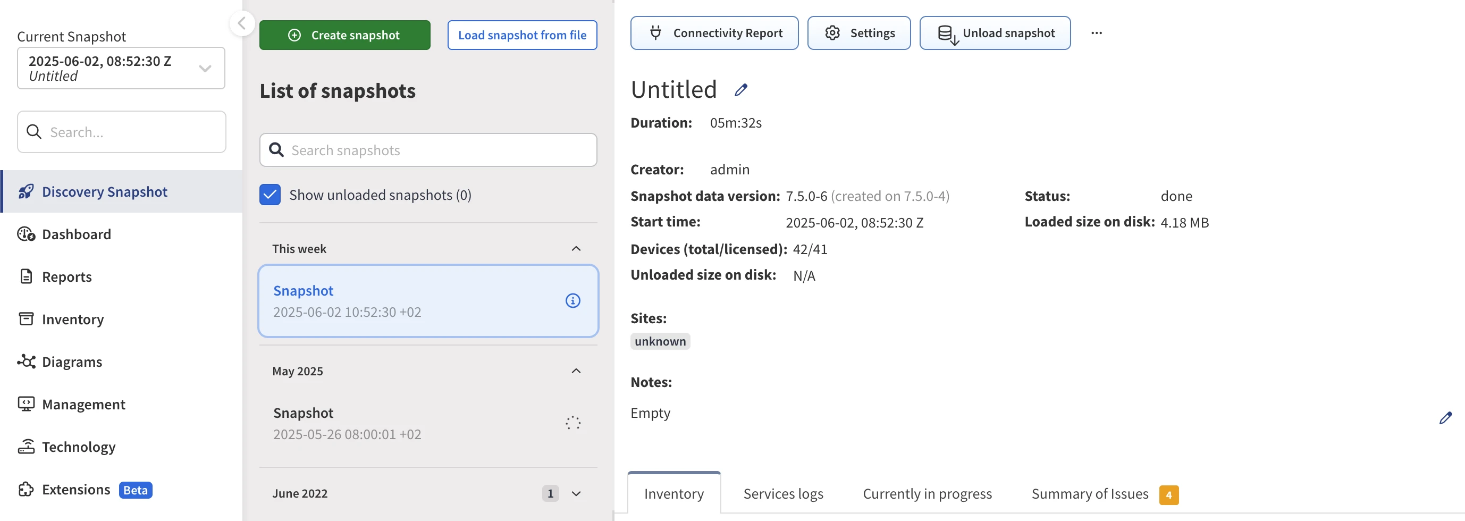Uncheck Show unloaded snapshots checkbox
The image size is (1465, 521).
pos(270,195)
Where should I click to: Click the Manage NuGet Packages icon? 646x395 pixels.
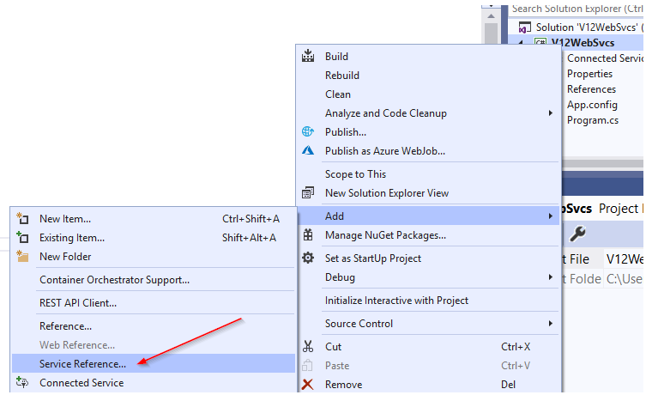pos(309,235)
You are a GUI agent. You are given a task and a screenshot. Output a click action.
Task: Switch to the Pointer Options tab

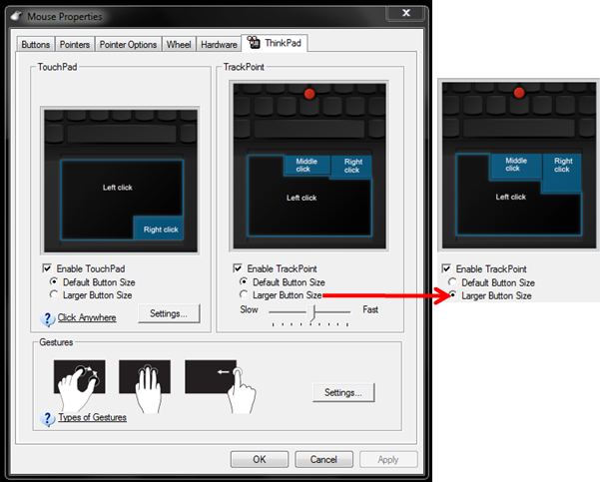click(129, 45)
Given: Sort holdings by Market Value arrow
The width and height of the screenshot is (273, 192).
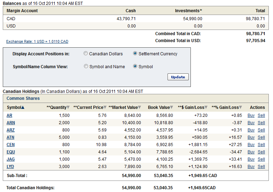Looking at the screenshot, I should tap(140, 107).
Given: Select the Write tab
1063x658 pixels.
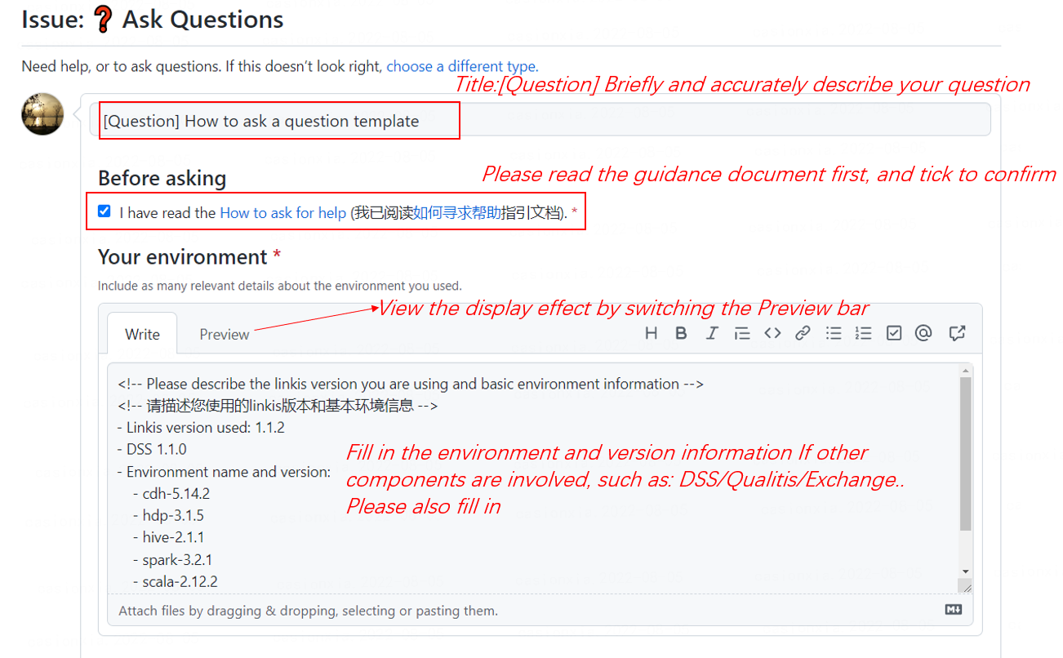Looking at the screenshot, I should (142, 335).
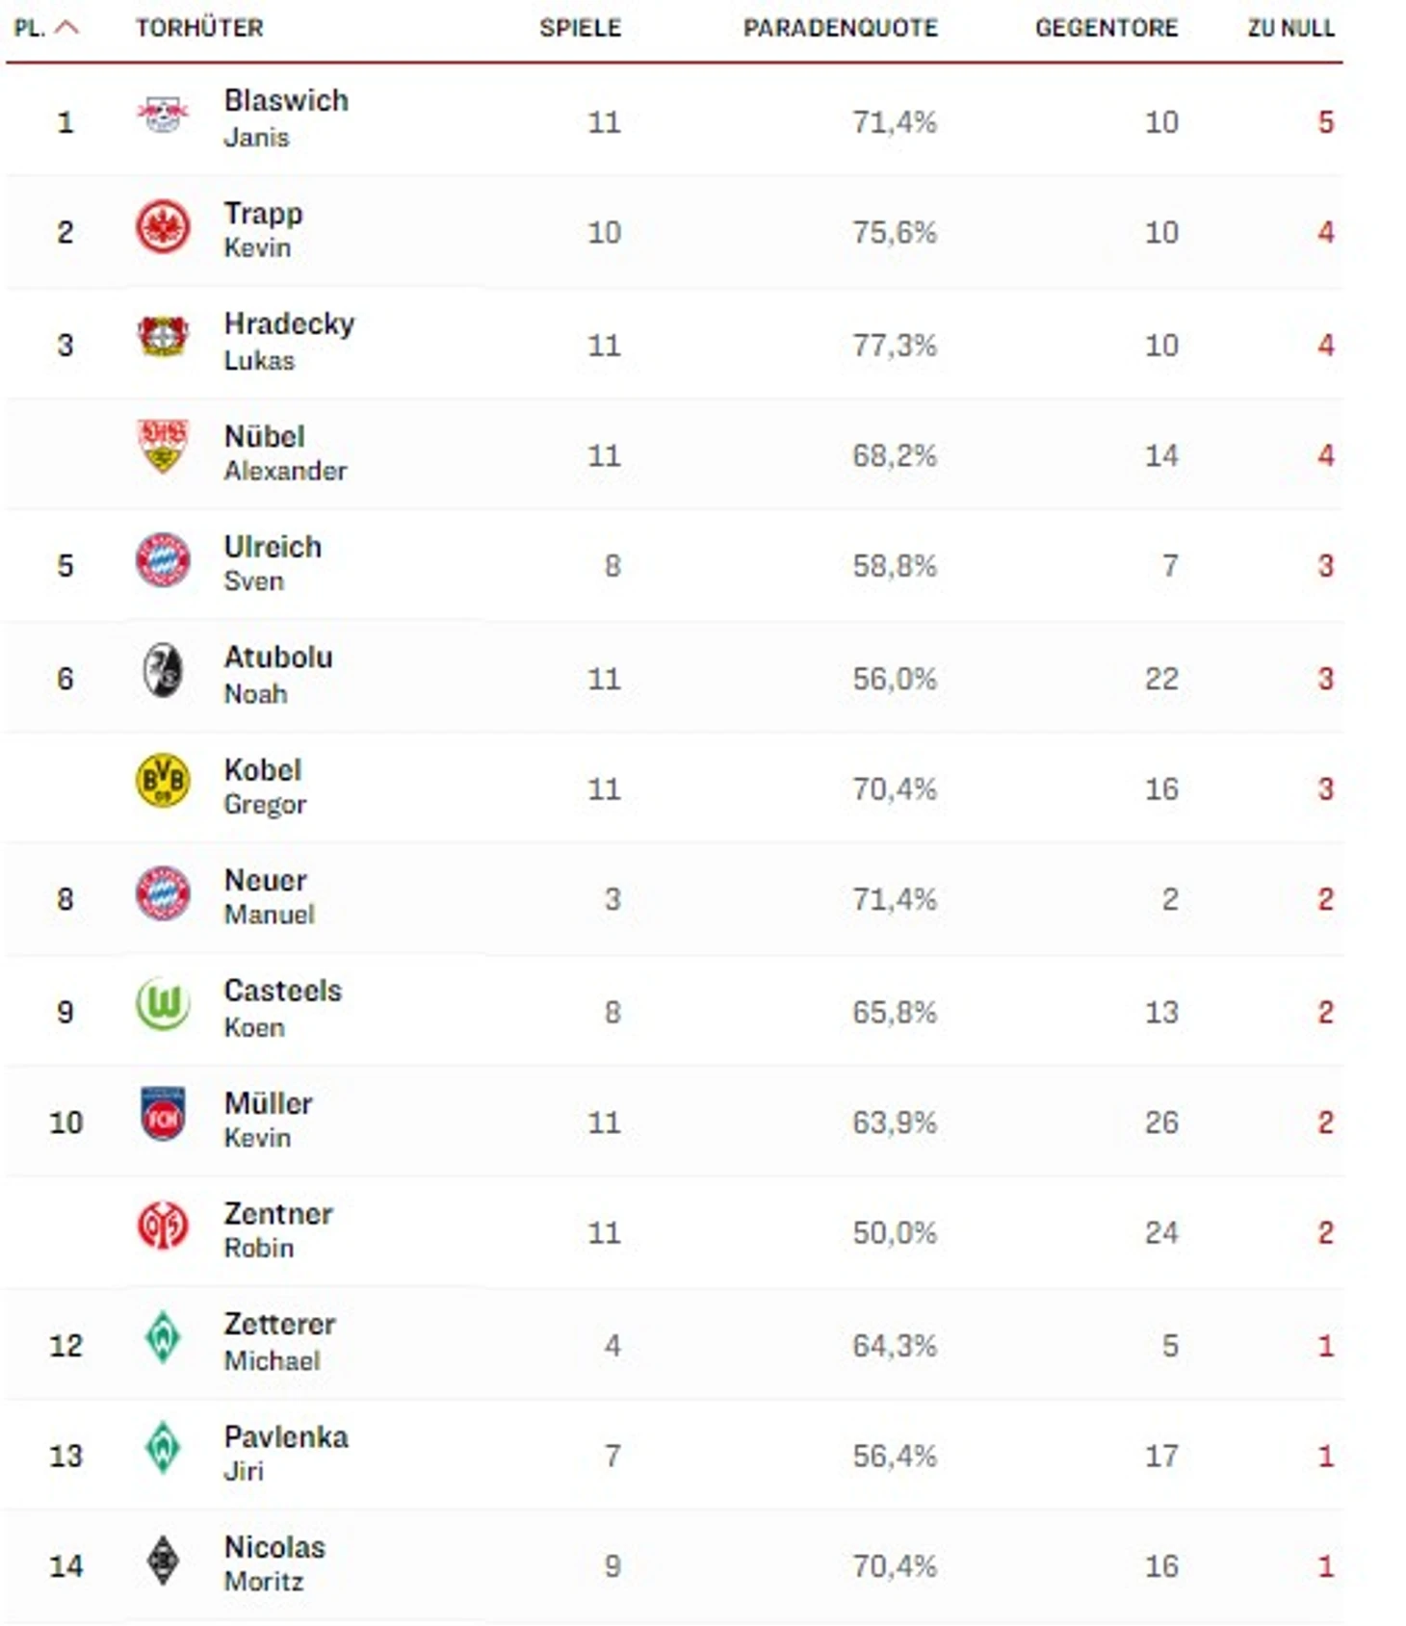Click the RB Leipzig club logo
The image size is (1406, 1626).
pos(162,117)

§ §

Task goal:
Copy every line of the entries above word for word, leaving out the pictures.

Exercise result:
Uncheck Show unloaded snapshots checkbox
The image size is (1465, 521).
pos(270,195)
Where should I click to: Click the Manage NuGet Packages icon? 646x395 pixels.
pos(309,235)
You are a GUI agent. You are given a task and a screenshot. Output a click action.
Task: Switch to the Pointer Options tab

click(129, 45)
Given: Sort holdings by Market Value arrow
The width and height of the screenshot is (273, 192).
Looking at the screenshot, I should tap(140, 107).
Given: Select the Write tab
1063x658 pixels.
Looking at the screenshot, I should (142, 335).
Click the RB Leipzig club logo
The image size is (1406, 1626).
pos(162,117)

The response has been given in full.